META004_cutadapt_log.txt (69.1 KB)
This confirmed the presence of primers & barcodes. I then went and used the clean data:
Some of the reads still had more than 231F and 228R lengths, I decided to trim all the reads at the specific positions:
qiime dada2 denoise-paired \
--i-demultiplexed-seqs 01_intermediate_files/META004_full_clean.qza \
--p-trim-left-f 0 \
--p-trim-left-r 0 \
--p-trunc-len-f 231 \
--p-trunc-len-r 228 \
--verbose \
--o-table 01_intermediate_files/META004_full_clean_table.qza \
--o-representative-sequences 01_intermediate_files/META004_full_clean_RepSeqs.qza \
--o-denoising-stats 01_intermediate_files/META004_full_clean_DenoisingStats.qza
After this, I went and check the length distribution of the Features:
qiime feature-table tabulate-seqs \
--i-data 01_intermediate_files/META004_full_clean_RepSeqs.qza \
--o-visualization 02_visualizations/META004_full_clean_RepSeqs.qzv \
--verbose
Following that, I have some questions:
(1) Is it expected for different lengths in the ASV's?

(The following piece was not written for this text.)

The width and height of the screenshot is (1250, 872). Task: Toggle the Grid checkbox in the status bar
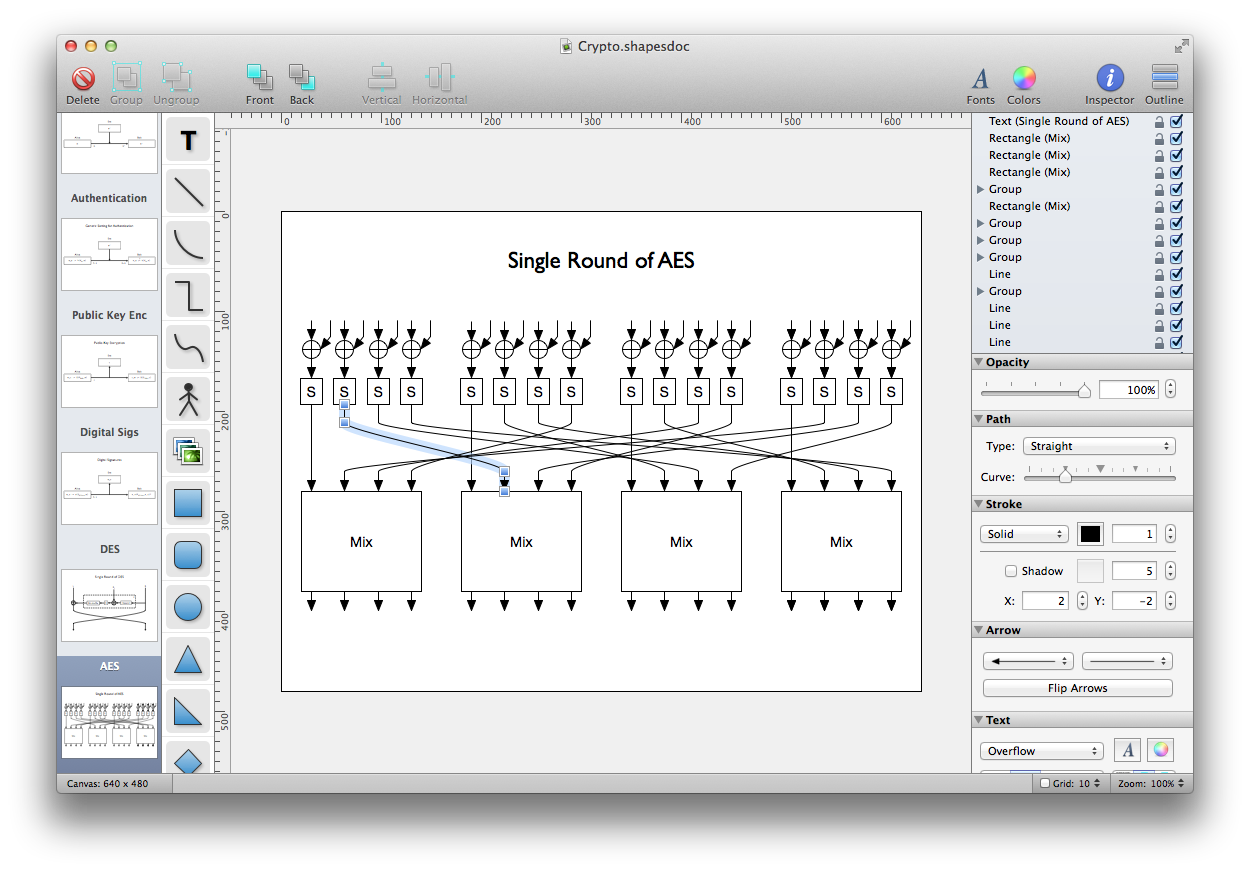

Considering the overlap may vary among reads, this might be expected, I would assume. In fact, I saw the overlapped reads had different sizes when I ran the trimmed reads through FLASH. However, length size might also be determinant for ASV's, meaning similar sequences in different ASVs because they have different sizes, which could be a relevant scenario in this context, so I don't know if this is not worrisome;
(2) The expected size of the amplicon is 466bp, 429 if we do not consider the primers. Is the fact that ASV's, on average, are 415 bp's long while the amplicon size is 429bp a reason to be concerned?
Sorry for the long post,
Thanks!
EDIT:
I decided to add reverse complements of the primers into the cutadapt
step:
singularity run --bind /ifs /Users/.singularity_containers/ADA/qiime2_amplicon_2024.2.sif \
qiime cutadapt trim-paired \
--i-demultiplexed-sequences full_clean/01_intermediate_files/META004_full.qza \
--p-cores 12 \
--p-front-f CCTAYGGGRBGCASCAG \
--p-front-r GGACTACNNGGGTATCTAAT \
--p-adapter-f ATTAGATACCCNNGTAGTCC \
--p-adapter-r CTGSAGCVYCCCRTAGG \
--verbose \
--p-discard-untrimmed \
--p-match-read-wildcards \
--p-match-adapter-wildcards \
--o-trimmed-sequences full_clean/01_intermediate_files/META004_full_clean_comp.qza \
> full_clean/01_intermediate_files/META004_comp_cutadapt_log.txt
Overall, I only regained ~40 sequences in total. The remaining profiles are rather similar.